_Problem to solve_:
Could you restate, word for word, the line that has "Przejdź do strony (811, 1433)" and all lines following it through the end of the entries below?

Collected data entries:
═══
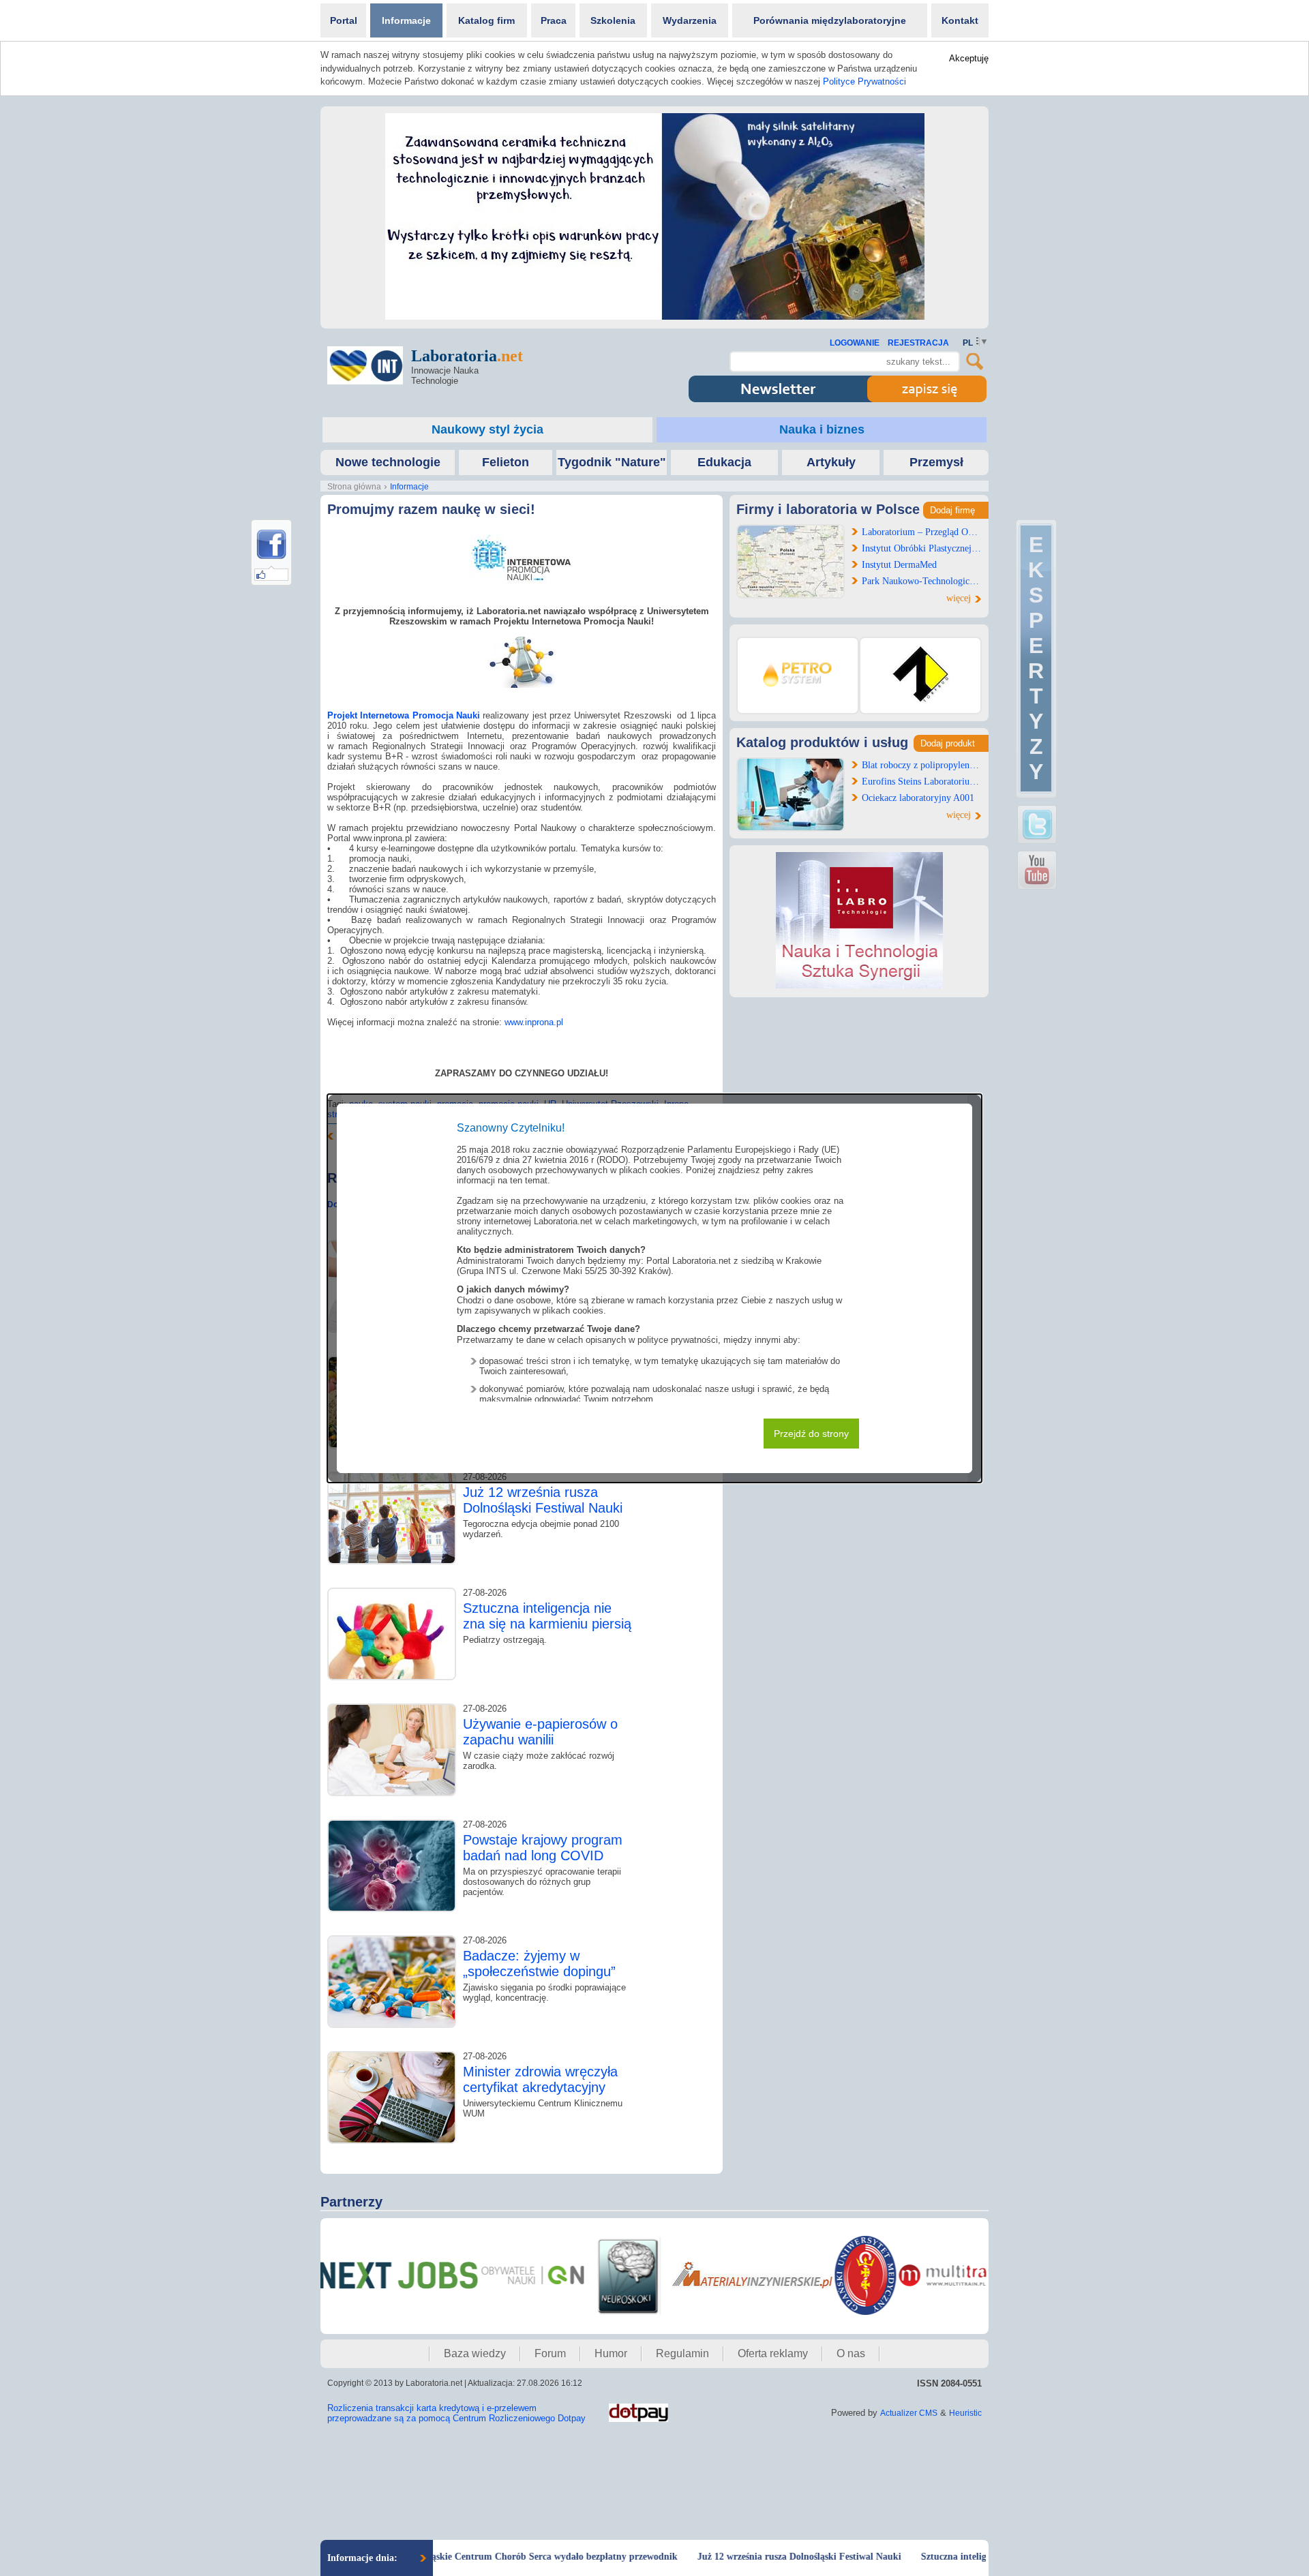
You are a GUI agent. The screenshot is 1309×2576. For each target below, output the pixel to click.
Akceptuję (969, 58)
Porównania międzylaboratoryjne (829, 20)
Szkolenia (612, 20)
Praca (554, 20)
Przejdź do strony (811, 1433)
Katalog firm (486, 20)
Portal (343, 20)
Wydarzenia (690, 20)
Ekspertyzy (1036, 658)
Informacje (406, 20)
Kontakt (960, 20)
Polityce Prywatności (864, 81)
═══
_Solved exercise_:
Przejdź do strony (811, 1433)
Katalog firm (486, 20)
Portal (343, 20)
Wydarzenia (690, 20)
Ekspertyzy (1036, 658)
Informacje (406, 20)
Kontakt (960, 20)
Polityce Prywatności (864, 81)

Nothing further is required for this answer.